** Working data follows **

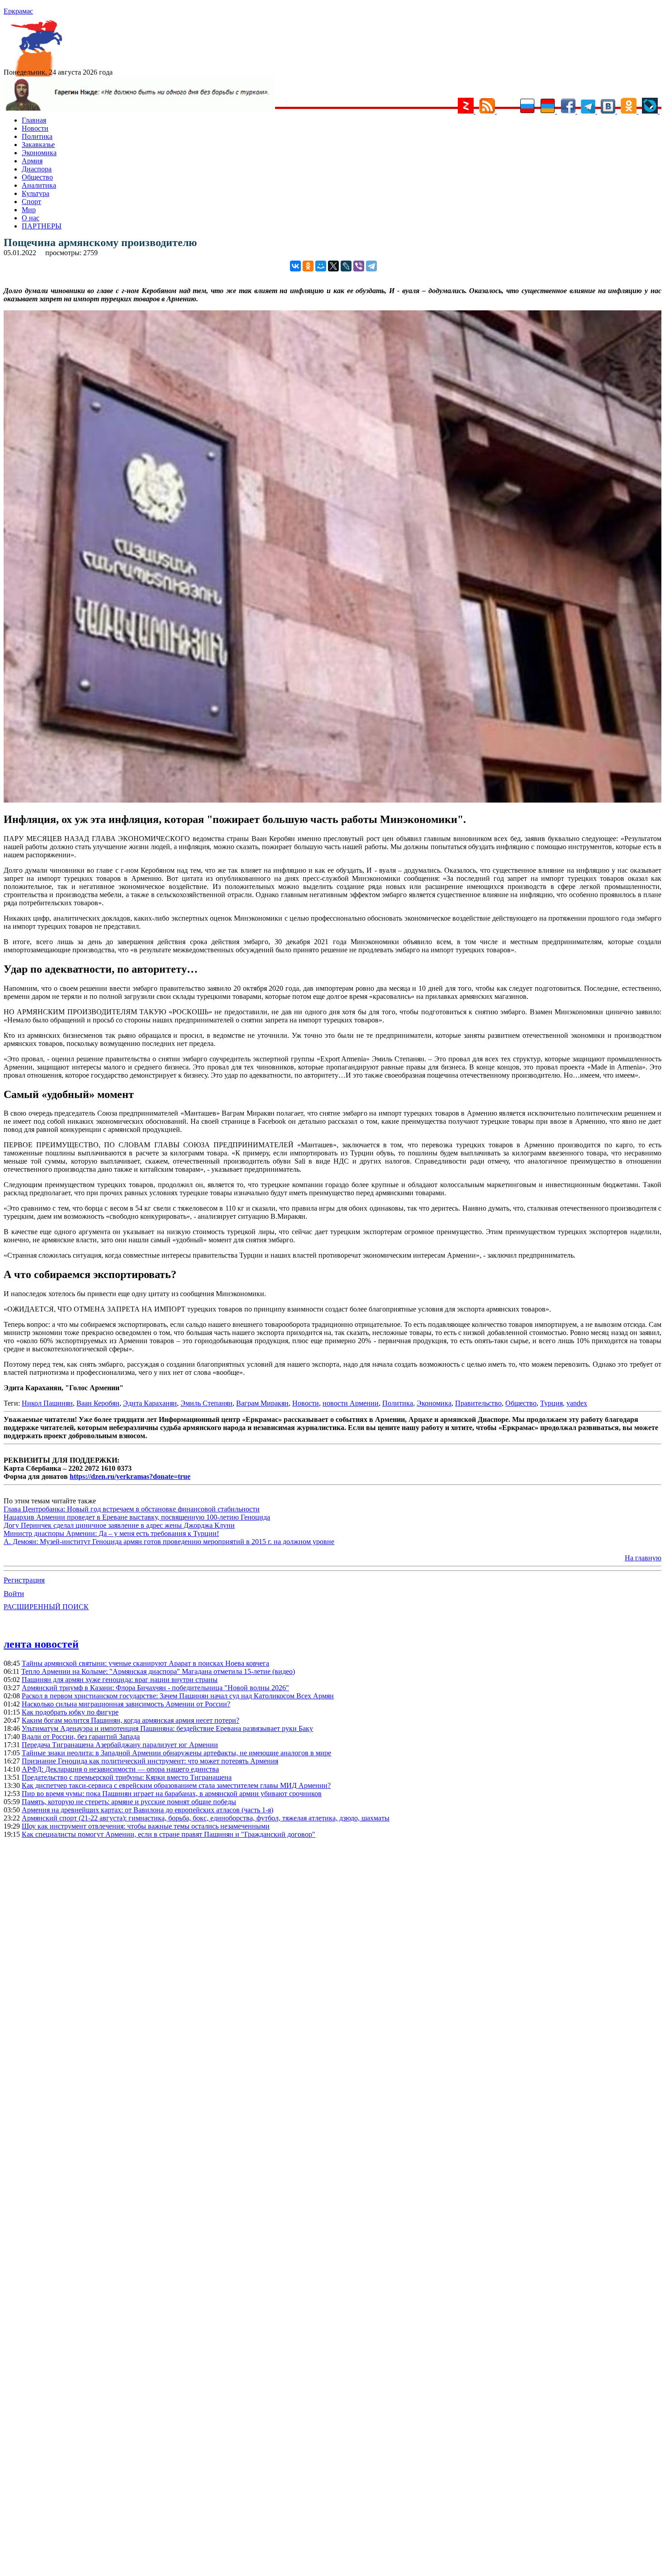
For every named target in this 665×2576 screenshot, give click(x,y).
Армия (32, 161)
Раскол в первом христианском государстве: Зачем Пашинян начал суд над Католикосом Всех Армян (178, 1696)
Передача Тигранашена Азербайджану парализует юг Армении (120, 1745)
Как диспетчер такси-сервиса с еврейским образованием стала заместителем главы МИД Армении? (176, 1785)
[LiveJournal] (346, 266)
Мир (29, 210)
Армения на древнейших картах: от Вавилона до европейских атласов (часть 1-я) (147, 1810)
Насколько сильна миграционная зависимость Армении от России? (126, 1704)
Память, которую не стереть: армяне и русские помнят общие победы (129, 1802)
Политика (37, 136)
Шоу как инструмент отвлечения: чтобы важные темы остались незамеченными (146, 1826)
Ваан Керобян (97, 1403)
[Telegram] (371, 266)
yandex (576, 1403)
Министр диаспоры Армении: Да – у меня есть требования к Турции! (111, 1533)
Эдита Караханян (150, 1403)
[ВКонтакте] (295, 266)
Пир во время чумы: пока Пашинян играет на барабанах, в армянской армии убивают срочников (172, 1793)
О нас (30, 218)
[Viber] (358, 266)
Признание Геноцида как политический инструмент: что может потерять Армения (150, 1761)
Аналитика (39, 185)
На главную (643, 1558)
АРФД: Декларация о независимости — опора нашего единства (120, 1769)
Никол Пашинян (47, 1403)
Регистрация (24, 1580)
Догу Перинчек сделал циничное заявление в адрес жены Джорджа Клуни (119, 1525)
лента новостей (41, 1644)
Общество (37, 177)
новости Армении (351, 1403)
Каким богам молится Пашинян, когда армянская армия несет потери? (130, 1720)
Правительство (478, 1403)
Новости (35, 128)
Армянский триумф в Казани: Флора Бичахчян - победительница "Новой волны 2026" (155, 1688)
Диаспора (37, 169)
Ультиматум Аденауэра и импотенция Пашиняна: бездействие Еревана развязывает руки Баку (167, 1728)
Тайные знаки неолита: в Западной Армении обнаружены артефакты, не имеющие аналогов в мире (176, 1753)
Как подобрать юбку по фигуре (70, 1712)
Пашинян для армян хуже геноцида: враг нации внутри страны (120, 1679)
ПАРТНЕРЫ (42, 226)
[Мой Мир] (320, 266)
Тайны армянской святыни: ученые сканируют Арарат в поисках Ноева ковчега (145, 1663)
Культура (35, 193)
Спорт (31, 201)
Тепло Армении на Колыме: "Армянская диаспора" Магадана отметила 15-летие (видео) (158, 1671)
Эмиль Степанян (206, 1403)
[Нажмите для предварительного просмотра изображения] (332, 800)
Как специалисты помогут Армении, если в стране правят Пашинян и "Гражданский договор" (168, 1834)
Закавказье (38, 144)
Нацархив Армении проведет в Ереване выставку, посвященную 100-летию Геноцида (137, 1517)
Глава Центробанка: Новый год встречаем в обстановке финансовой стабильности (132, 1509)
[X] (333, 266)
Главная (34, 120)
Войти (14, 1593)
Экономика (39, 153)
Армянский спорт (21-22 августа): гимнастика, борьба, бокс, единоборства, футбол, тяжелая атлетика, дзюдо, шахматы (206, 1818)
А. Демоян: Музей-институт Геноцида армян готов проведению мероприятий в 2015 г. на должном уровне (169, 1541)
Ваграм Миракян (262, 1403)
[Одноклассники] (308, 266)
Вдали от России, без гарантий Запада (81, 1736)
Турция (551, 1403)
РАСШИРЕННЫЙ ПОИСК (46, 1607)
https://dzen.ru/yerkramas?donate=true (130, 1476)
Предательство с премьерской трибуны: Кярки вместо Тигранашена (127, 1777)
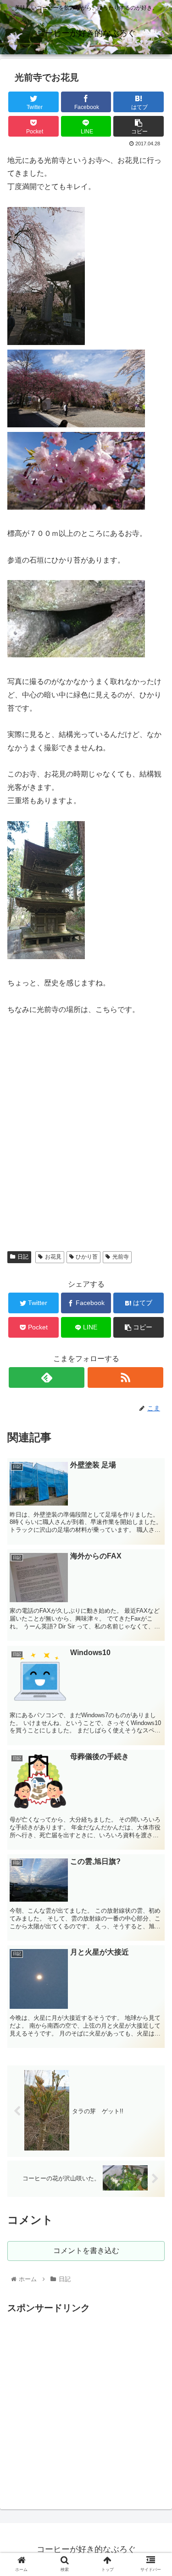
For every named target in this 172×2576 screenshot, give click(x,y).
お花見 (53, 1257)
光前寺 (120, 1257)
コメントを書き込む (86, 2250)
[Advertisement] (86, 2402)
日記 (22, 1257)
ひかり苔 (87, 1257)
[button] (154, 1458)
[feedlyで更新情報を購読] (46, 1377)
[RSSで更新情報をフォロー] (125, 1377)
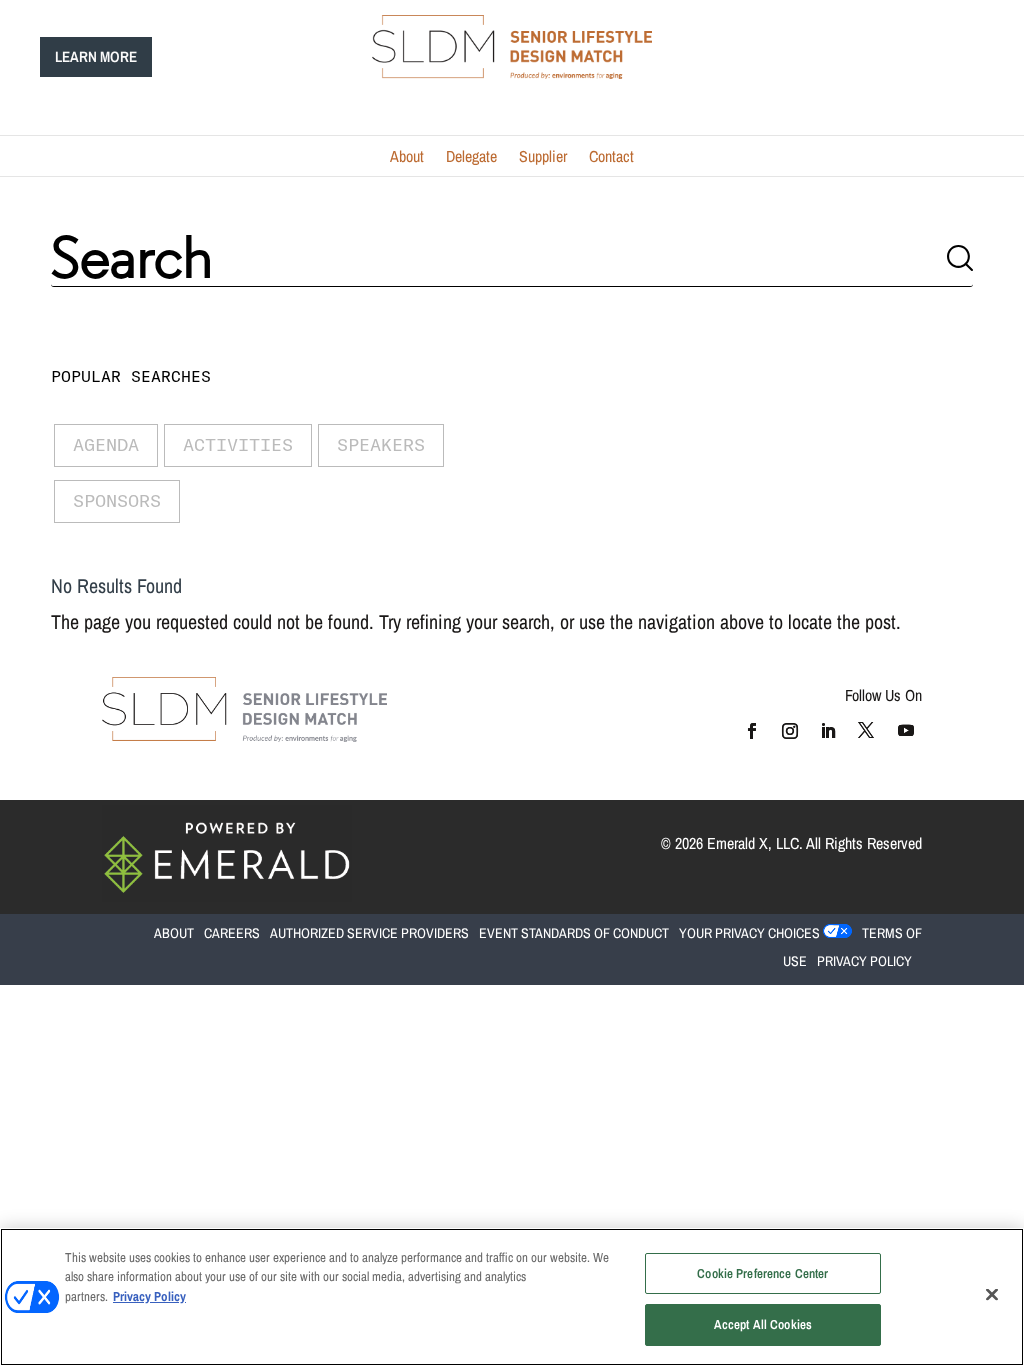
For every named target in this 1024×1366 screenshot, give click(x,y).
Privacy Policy (149, 1296)
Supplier (543, 158)
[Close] (992, 1294)
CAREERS (232, 933)
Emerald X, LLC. (755, 843)
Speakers (381, 444)
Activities (238, 444)
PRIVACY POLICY (864, 961)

** End of Working data **

• Assignment
A single number is required: the count of lines in the data that contain the string "Тигранашена".

• Output of the task
2